### INPUT DATA:
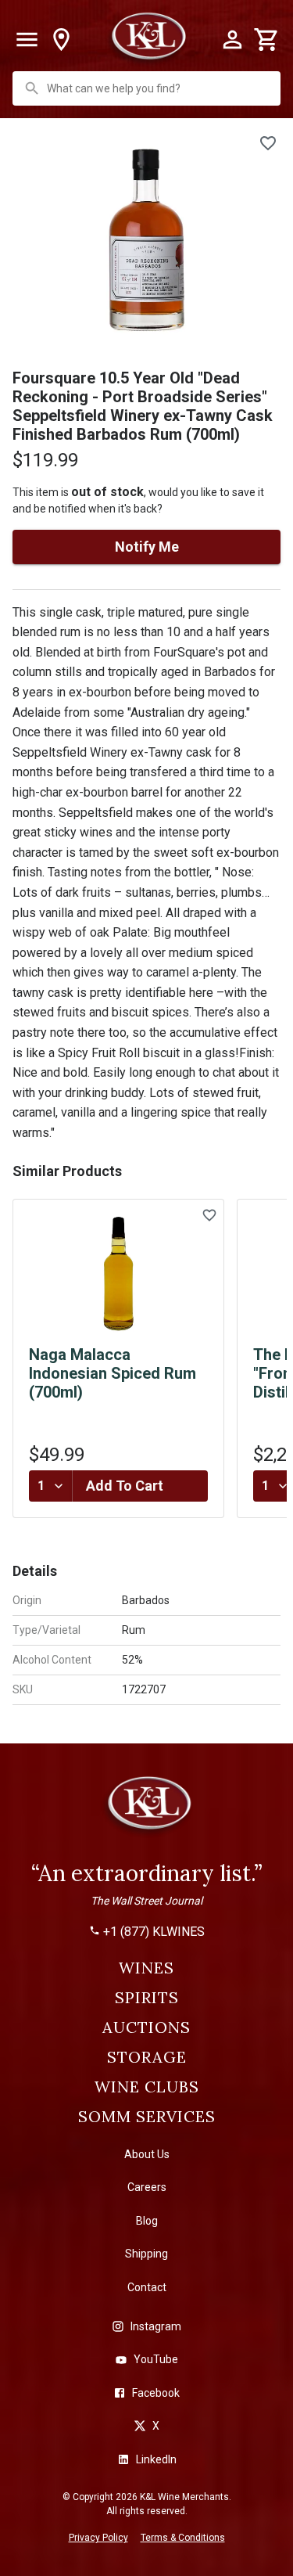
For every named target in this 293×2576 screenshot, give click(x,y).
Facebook (156, 2393)
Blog (147, 2220)
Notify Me (147, 546)
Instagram (155, 2326)
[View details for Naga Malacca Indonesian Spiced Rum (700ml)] (118, 1274)
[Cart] (266, 40)
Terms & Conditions (183, 2537)
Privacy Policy (98, 2537)
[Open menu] (27, 40)
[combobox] (148, 88)
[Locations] (61, 40)
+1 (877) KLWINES (154, 1932)
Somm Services (147, 2117)
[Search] (32, 88)
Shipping (146, 2253)
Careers (146, 2187)
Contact (146, 2287)
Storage (147, 2057)
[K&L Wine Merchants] (147, 1810)
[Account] (232, 40)
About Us (147, 2154)
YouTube (156, 2359)
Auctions (146, 2027)
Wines (146, 1968)
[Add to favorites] (267, 143)
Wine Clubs (147, 2087)
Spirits (147, 1998)
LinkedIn (156, 2459)
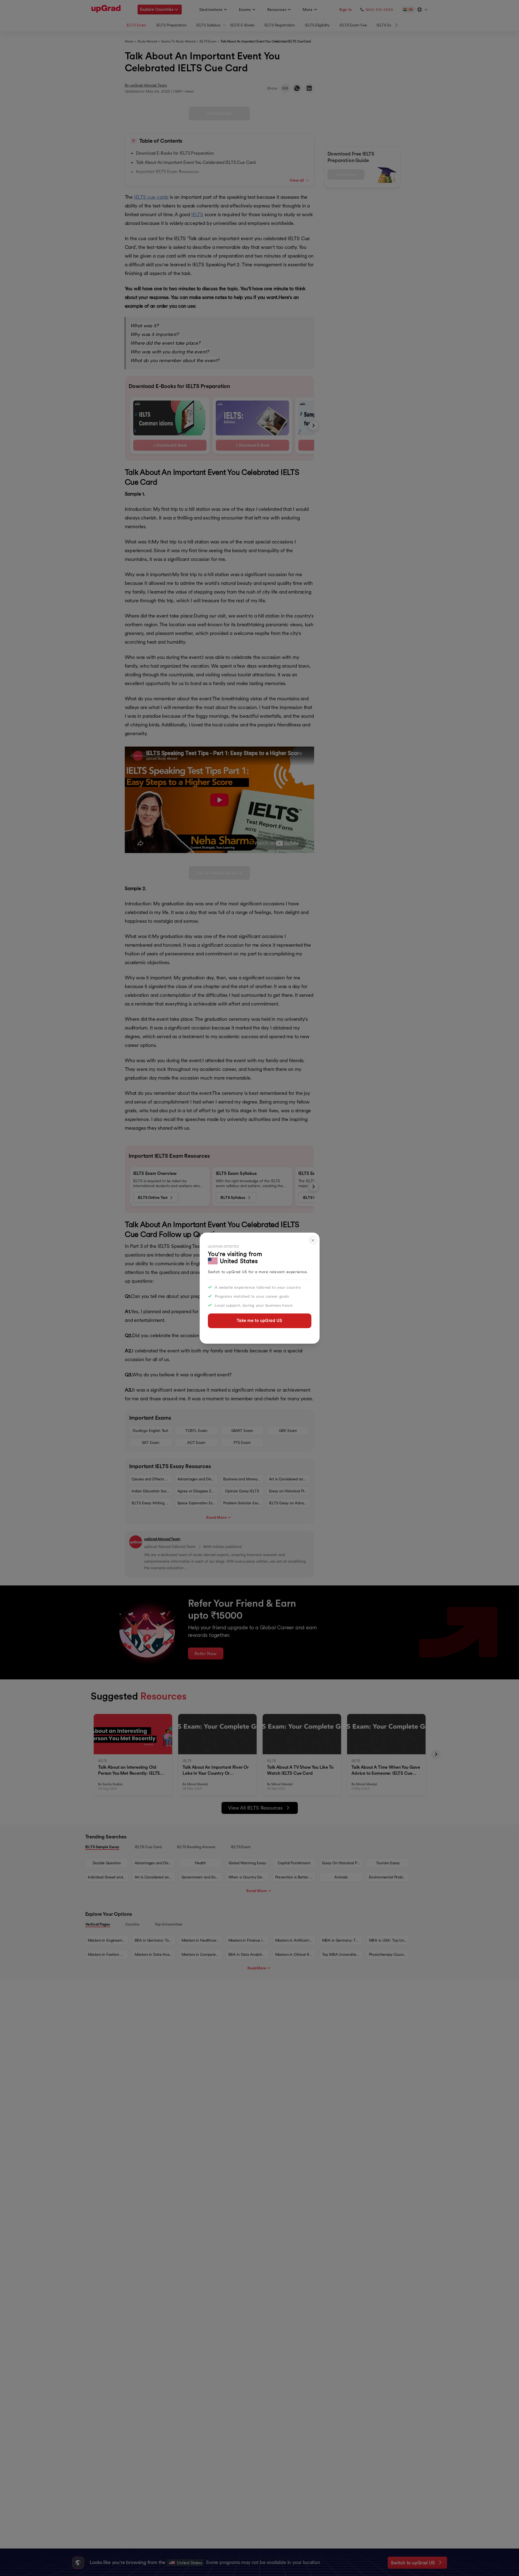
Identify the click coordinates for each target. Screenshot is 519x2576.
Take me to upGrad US (259, 1320)
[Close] (313, 1240)
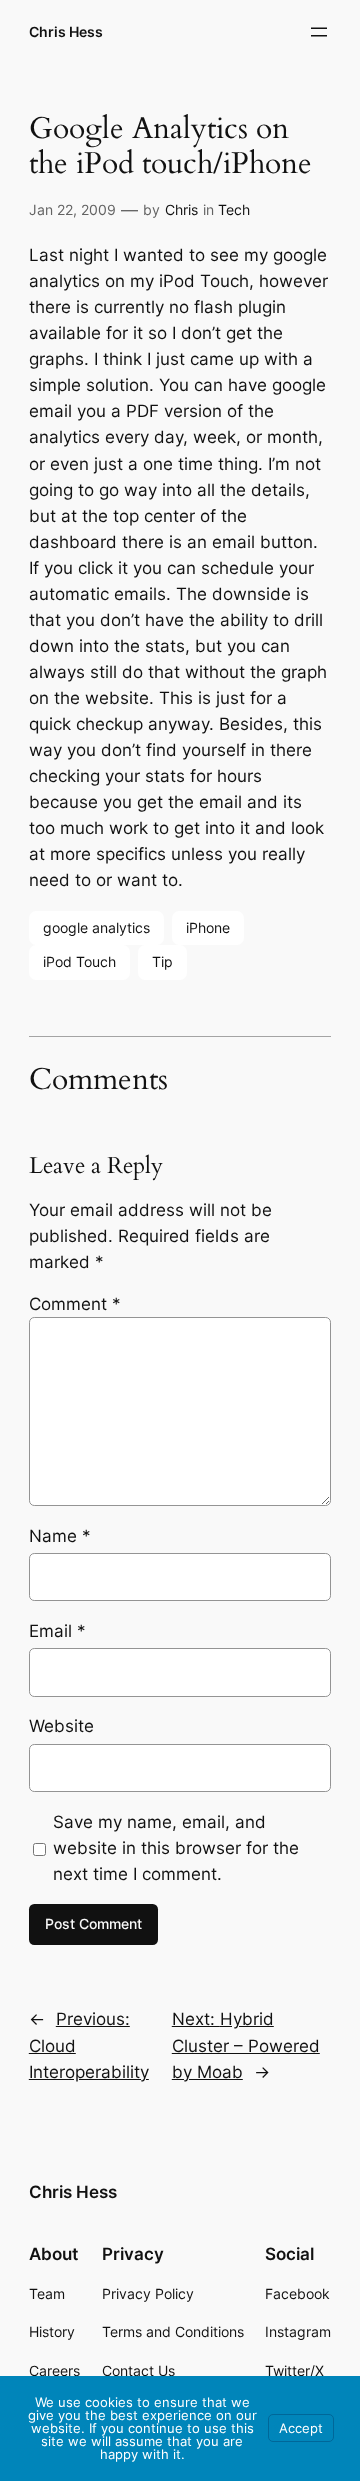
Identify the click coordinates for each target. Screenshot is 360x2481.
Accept (301, 2428)
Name (60, 1536)
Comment (75, 1304)
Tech (234, 209)
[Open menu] (319, 32)
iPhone (208, 927)
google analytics (96, 927)
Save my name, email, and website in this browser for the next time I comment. (176, 1848)
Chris (181, 209)
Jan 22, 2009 (72, 209)
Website (61, 1726)
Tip (162, 961)
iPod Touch (79, 961)
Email (57, 1631)
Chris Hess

### REQUIRED WORK:
Respond with the exact lines above running from the one containing "[Cart] (266, 40)" to the one containing "google analytics (96, 927)", both ends kept and no pictures included.

### RESULT FOR THIS EXERCISE:
[Cart] (266, 40)
Terms & Conditions (183, 2537)
Privacy Policy (98, 2537)
[Open menu] (27, 40)
[combobox] (148, 88)
[Locations] (61, 40)
+1 (877) KLWINES (154, 1932)
Somm Services (147, 2117)
[Search] (32, 88)
Shipping (146, 2253)
Careers (146, 2187)
Contact (146, 2287)
Storage (147, 2057)
[K&L Wine Merchants] (147, 1810)
[Account] (232, 40)
About Us (147, 2154)
YouTube (156, 2359)
Auctions (146, 2027)
Wines (146, 1968)
[Add to favorites] (267, 143)
Wine Clubs (147, 2087)
Spirits (147, 1998)
LinkedIn (156, 2459)
Identify the click coordinates for each target. Screenshot is 519x2576.
Take me to upGrad US (259, 1320)
[Close] (313, 1240)
Identify the click coordinates for each target. Screenshot is 360x2481.
Accept (301, 2428)
Name (60, 1536)
Comment (75, 1304)
Tech (234, 209)
[Open menu] (319, 32)
iPhone (208, 927)
google analytics (96, 927)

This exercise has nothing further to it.